Stored dataset items
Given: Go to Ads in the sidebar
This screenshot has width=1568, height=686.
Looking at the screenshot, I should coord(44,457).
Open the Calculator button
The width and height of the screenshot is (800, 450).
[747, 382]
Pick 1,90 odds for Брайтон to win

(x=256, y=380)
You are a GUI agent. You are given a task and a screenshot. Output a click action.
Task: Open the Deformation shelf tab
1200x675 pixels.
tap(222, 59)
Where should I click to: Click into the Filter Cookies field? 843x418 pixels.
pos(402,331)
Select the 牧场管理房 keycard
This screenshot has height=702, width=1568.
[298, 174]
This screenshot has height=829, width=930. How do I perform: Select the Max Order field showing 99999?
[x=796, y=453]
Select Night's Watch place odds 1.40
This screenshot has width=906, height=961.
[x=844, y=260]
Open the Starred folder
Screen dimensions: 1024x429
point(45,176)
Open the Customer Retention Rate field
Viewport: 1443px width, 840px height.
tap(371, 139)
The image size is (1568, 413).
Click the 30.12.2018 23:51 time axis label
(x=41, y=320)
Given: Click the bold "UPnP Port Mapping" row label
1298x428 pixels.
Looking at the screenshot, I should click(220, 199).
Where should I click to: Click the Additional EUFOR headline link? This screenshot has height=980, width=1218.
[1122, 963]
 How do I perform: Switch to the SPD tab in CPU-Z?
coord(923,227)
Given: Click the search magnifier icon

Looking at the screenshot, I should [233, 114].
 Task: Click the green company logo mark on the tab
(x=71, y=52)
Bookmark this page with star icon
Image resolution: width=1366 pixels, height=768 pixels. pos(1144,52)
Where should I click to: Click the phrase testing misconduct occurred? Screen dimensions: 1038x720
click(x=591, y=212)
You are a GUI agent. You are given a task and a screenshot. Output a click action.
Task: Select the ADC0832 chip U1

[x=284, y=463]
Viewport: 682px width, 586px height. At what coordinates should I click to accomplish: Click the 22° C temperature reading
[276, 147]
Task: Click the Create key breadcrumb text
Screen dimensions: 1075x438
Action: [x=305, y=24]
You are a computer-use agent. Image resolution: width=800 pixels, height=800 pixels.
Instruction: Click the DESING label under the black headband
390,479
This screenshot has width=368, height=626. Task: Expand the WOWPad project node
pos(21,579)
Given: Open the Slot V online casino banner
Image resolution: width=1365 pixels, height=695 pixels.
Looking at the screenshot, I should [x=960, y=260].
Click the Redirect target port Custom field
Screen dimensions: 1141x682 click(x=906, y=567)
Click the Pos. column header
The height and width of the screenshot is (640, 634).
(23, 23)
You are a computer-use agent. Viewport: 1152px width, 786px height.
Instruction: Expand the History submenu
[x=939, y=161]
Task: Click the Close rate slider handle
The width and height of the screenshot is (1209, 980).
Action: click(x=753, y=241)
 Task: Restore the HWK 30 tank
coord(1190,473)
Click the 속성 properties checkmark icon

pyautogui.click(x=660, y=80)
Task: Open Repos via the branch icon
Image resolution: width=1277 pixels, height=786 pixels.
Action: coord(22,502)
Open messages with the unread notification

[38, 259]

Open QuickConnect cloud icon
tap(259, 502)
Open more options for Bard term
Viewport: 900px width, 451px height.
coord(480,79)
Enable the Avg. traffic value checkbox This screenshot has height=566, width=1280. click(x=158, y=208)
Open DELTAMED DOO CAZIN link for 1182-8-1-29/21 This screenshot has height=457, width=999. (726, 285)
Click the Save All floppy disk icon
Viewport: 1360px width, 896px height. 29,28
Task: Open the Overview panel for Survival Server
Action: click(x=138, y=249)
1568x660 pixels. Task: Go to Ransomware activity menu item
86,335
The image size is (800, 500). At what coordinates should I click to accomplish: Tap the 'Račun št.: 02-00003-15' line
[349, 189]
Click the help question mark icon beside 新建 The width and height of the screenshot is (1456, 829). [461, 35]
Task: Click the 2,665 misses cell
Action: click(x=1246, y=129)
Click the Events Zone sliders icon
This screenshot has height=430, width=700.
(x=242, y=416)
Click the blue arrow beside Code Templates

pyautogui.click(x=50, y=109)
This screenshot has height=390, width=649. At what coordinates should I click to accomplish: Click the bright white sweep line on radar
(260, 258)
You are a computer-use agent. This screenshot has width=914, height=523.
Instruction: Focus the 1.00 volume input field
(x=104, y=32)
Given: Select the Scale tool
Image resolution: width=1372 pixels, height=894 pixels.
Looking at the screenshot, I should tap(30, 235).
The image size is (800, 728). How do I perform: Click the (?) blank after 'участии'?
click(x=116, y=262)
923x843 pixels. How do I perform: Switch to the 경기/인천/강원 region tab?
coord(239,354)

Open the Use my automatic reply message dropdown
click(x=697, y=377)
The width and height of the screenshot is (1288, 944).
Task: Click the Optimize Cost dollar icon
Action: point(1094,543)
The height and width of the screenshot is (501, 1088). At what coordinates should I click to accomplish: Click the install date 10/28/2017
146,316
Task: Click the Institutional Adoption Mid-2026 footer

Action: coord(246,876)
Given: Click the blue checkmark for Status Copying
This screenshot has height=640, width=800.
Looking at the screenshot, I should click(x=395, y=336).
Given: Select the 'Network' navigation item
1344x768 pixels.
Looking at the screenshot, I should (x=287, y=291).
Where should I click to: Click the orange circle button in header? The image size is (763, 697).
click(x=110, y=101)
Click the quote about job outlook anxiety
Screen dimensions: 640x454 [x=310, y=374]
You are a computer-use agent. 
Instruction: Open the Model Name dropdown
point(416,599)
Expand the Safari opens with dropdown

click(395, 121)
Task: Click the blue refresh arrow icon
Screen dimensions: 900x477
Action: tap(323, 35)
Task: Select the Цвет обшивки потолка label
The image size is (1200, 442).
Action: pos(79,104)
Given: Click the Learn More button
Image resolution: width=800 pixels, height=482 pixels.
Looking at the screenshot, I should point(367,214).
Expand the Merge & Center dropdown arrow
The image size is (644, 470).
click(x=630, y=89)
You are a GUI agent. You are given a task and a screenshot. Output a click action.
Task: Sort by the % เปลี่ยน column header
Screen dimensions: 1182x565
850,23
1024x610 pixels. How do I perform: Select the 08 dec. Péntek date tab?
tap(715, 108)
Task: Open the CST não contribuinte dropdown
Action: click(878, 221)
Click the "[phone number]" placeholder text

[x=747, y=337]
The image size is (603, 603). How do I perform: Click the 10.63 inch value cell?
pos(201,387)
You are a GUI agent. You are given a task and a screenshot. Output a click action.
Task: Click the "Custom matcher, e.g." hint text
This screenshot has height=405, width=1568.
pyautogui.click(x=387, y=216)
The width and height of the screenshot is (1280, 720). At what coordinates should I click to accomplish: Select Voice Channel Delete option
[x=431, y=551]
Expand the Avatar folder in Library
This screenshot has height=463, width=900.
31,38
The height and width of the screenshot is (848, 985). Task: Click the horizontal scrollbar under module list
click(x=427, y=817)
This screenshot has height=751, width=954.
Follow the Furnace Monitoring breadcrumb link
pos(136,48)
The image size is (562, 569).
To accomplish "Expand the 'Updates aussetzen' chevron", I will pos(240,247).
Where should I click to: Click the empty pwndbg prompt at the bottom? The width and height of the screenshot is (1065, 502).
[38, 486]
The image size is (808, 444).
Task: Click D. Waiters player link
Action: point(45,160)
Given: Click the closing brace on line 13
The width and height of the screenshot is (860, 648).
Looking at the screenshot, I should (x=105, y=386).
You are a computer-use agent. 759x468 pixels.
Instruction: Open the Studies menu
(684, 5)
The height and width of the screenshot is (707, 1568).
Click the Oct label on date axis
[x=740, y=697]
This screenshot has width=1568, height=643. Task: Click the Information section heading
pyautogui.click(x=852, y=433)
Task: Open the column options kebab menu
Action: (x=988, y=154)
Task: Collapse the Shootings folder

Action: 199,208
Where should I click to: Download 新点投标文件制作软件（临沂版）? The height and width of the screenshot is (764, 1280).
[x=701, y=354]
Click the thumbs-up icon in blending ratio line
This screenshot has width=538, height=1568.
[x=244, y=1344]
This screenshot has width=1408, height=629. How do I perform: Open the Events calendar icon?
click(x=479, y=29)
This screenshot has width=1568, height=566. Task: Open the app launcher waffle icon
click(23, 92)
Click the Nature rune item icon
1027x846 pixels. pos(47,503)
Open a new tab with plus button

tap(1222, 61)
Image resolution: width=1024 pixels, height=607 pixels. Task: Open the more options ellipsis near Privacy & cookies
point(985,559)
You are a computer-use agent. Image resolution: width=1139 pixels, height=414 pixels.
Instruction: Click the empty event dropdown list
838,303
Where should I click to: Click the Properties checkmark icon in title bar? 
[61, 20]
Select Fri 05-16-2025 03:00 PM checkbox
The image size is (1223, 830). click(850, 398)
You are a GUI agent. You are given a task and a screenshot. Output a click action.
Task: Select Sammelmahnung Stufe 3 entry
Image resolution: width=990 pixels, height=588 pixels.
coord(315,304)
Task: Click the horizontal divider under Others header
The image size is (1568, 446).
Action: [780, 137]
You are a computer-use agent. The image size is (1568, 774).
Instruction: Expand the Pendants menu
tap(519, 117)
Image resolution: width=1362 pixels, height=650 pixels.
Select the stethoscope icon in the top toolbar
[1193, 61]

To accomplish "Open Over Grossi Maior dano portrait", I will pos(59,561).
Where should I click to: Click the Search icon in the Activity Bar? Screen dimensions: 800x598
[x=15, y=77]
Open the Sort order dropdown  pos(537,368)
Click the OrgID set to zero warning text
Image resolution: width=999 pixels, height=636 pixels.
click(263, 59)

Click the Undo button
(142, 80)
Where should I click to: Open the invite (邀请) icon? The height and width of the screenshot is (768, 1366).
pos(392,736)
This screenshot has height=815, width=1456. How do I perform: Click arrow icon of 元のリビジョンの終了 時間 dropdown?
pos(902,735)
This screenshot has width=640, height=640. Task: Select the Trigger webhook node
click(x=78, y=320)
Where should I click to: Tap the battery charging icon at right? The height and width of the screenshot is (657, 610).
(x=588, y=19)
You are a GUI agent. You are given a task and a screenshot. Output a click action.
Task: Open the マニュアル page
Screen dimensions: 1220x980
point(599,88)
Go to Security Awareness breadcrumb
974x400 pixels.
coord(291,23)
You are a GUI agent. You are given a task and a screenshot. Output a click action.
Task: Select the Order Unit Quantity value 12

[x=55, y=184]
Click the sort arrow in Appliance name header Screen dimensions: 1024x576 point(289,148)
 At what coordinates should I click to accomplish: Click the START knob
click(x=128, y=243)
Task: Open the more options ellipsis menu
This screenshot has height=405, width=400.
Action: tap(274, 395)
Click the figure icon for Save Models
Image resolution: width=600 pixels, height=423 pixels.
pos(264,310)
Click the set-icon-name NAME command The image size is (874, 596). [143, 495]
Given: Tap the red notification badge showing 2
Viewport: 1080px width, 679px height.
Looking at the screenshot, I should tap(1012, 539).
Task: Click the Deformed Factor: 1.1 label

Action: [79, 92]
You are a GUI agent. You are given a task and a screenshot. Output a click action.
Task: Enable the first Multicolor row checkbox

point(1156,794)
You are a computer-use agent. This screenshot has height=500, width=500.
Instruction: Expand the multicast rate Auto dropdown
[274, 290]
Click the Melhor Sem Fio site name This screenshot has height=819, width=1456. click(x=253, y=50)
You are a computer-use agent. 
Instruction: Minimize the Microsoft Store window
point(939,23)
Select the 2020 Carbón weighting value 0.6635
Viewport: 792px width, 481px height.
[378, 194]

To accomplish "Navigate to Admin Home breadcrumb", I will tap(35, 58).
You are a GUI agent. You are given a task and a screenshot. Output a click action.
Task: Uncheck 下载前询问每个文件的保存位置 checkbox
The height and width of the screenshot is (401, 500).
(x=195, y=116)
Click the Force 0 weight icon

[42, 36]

- **What the exercise asks**
Your answer must be the data above, copied exactly from its first line through the line containing "Select the 牧场管理房 keycard", and nothing more.

- **Response to this task**
Given: Go to Ads in the sidebar
This screenshot has width=1568, height=686.
Looking at the screenshot, I should coord(44,457).
Open the Calculator button
The width and height of the screenshot is (800, 450).
[747, 382]
Pick 1,90 odds for Брайтон to win

(x=256, y=380)
You are a GUI agent. You are given a task and a screenshot. Output a click action.
Task: Open the Deformation shelf tab
1200x675 pixels.
tap(222, 59)
Where should I click to: Click into the Filter Cookies field? 843x418 pixels.
pos(402,331)
Select the 牧场管理房 keycard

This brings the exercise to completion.